Carnaval de Porto Alegre em 1914




Comemorando os festejos do carnaval de Porto Alegre publicamos uma matéria do jornal A Federação de 1914. Era Porto Alegre, há cem anos, caindo na folia! Conheça um pouco mais a respeito da história do carnaval de Porto Alegre!









O início da quadra da loucura

Começaram, ontem, as festas populares do carnaval em Porto Alegre.
E bem populares que elas são.
Cremos, mesmo, que é este o curto período áureo em que a nossa população em peso esquece ou faz por esquecer as preocupações e pesares do resto do ano, sai para a rua, álacre e ruidosa para divertir-se a seu modo, não olhando despesas e fadigas.
Pensava-se que, á vista das dificuldades de toda ordem de que a vida, no momento presente, está por toda a parte cercada, tivéssemos um carnaval descolorido, pálido, mal enjambrado; e, no contrário disso, o que se viu, desde sábado a noite foi o mesmo prazer estonteante de sempre, reinando soberano, em todas as camadas sociais, nivelados pela máscara e pelo dominó.
Tanto é certo que essa festa, genealogicamente presa às tradições pagãs, inveterou-se nos nossos costumes e que ninguém resiste mais ao impulso de prestar-lhe culto.
Afinal, o povo tem razão.
São tão curtos os momentos da existência em que se pode rir sem apreensões e galhofar com desafogo, que os três dias de carnaval aparecem no céu negro da luta como uma clareira da luz e frescura, que se deve aproveitar com frescura.
Três dias de riso, de loucuras, de pilherias e galhofas: depois o arrastar contínuo do fardo da existência, com todos os seus espinhos.
Como a capital da República, Porto Alegre rende ao carnaval um culto todo especial, incluindo a parte mais seleta da nossa sociedade, como o demonstra o entusiasmo com que o belo sexo concorre aos bailes das sociedades e aos préstitos alegóricos que elas põem nas ruas todos os anos.
É um fervet opus [ferve o trabalho] contínuo de muitas semanas antes, uma emulação que não esmorece e um ardor que não conhece limites.
E, naturalmente, esse esforço ininterrupto que transforma logo o aspecto da cidade engalana-a, insufla-lhe vida nova, embora momentânea e, pelo contágio inflama os mais pacatos e misantropos.
Ontem, desde muito cedo, a Rua dos Andradas, destinada a ser perenemente o campo de batalha dos apologistas de Momo, revestia os aspectos dos grandes dias.
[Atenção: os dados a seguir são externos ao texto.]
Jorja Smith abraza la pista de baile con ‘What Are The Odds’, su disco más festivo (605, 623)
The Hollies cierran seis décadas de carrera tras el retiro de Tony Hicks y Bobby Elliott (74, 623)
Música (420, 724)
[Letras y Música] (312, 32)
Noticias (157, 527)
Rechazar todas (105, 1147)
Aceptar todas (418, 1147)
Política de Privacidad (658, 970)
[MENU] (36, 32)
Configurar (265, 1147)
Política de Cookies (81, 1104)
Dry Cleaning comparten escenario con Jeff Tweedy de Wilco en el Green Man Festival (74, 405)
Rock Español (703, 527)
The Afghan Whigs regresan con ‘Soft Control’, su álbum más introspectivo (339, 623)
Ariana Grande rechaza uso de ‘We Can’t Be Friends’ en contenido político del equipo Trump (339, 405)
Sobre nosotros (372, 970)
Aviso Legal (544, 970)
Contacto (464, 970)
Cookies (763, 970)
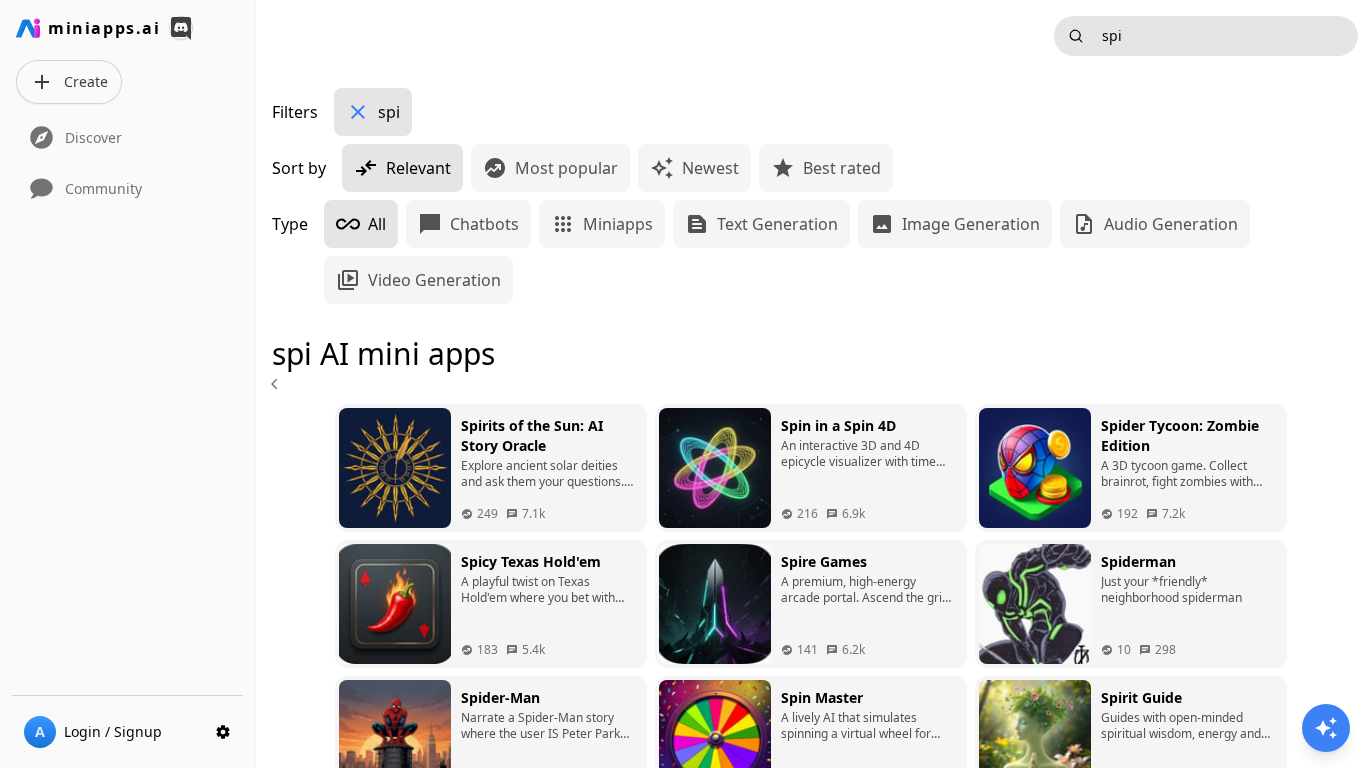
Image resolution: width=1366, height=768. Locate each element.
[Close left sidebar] (277, 384)
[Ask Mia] (1326, 728)
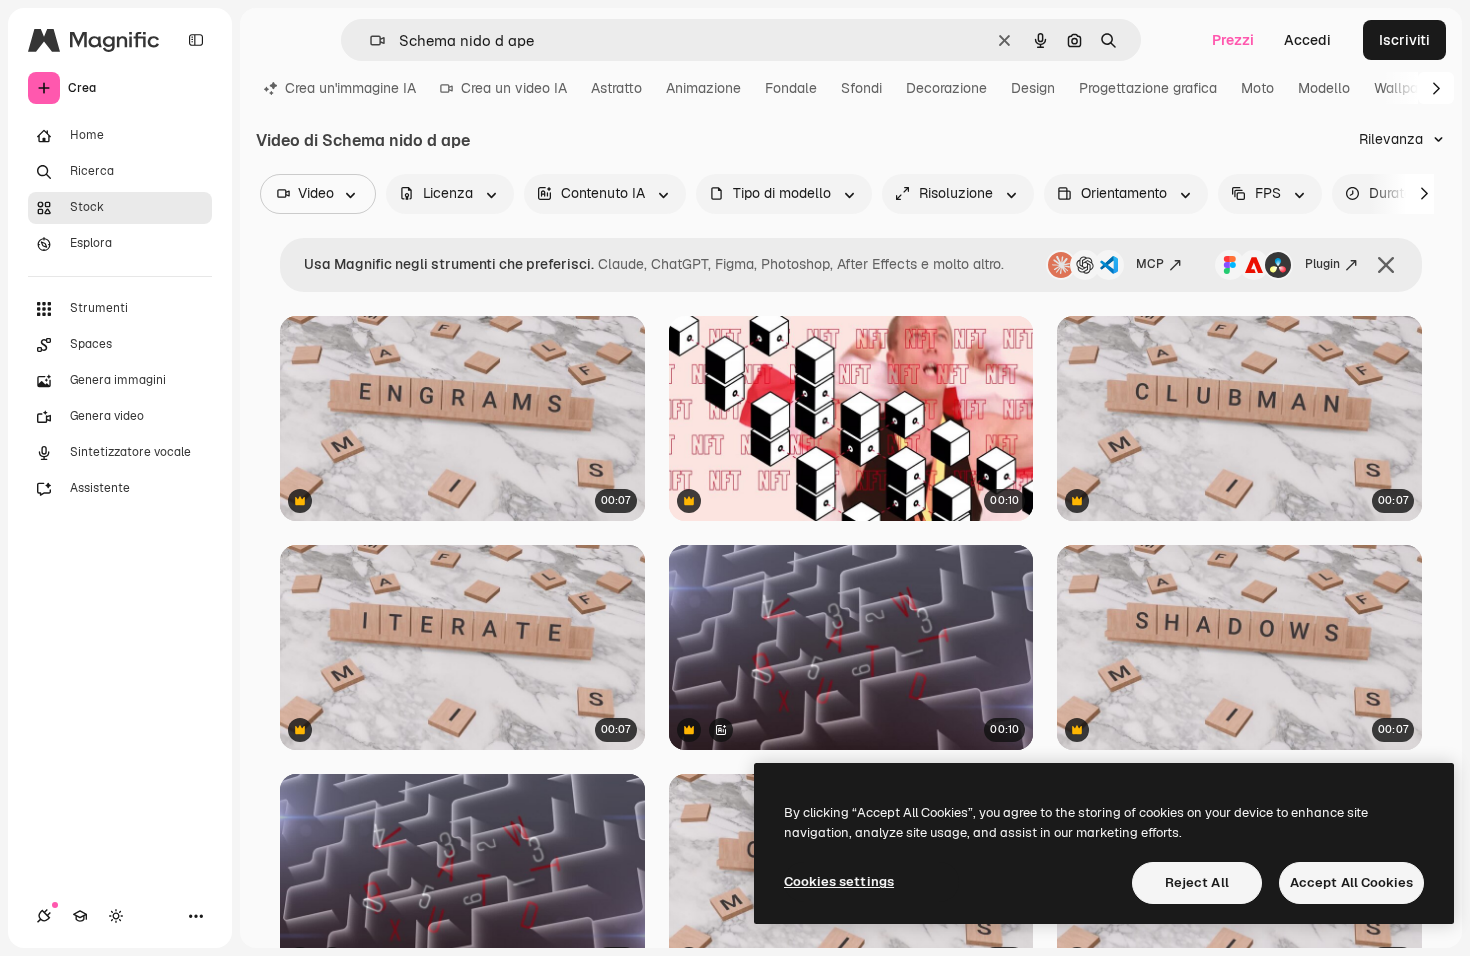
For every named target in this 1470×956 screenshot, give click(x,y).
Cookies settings (839, 881)
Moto (1257, 88)
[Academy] (80, 916)
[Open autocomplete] (369, 40)
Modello (1324, 88)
O público premia-se ali como sardinha em tigela, zombando do calor, que era sufocante, e do temporal que parecia vir próximo, e, no final, degenerou no fiasco de algumas gotas de chuva, que não deram para refrescar a temperatura.
Á noite, graças a abundante e bem disposta iluminação, mandada instalar especialmente para os três dias de carnaval pela Intendência Municipal, a Rua dos Andradas tinha uma feição deslumbrante. E, então, o jogo do lança perfume, começado preguiçosamente à tarde, tomou proporções gigantescas.
Moços, velhos crianças de todas as condições manejavam a pequena alavanca dos tubosinhos do volátil perfume, com o mesmo brio e com o mesmo entusiasmo; tanto mais fácil de ter expansão, quanto a compra do artigo era facilitada pelos seus mercadores.
Em todas as casas de comércio, que tinham deixado uma meia porta aberta, em todas as esquinas, em todos os tabuleiros, havia a venda lança perfumes.

Quando o combate atingia o seu auge, entraram a cair gotas de chuva de um céu escuro e relampagueante. Mas ninguém arredou pé da liça e assim mantiveram-se os lutadores até perto das 22 horas.
 A Federação,24 de fevereiro de 1914.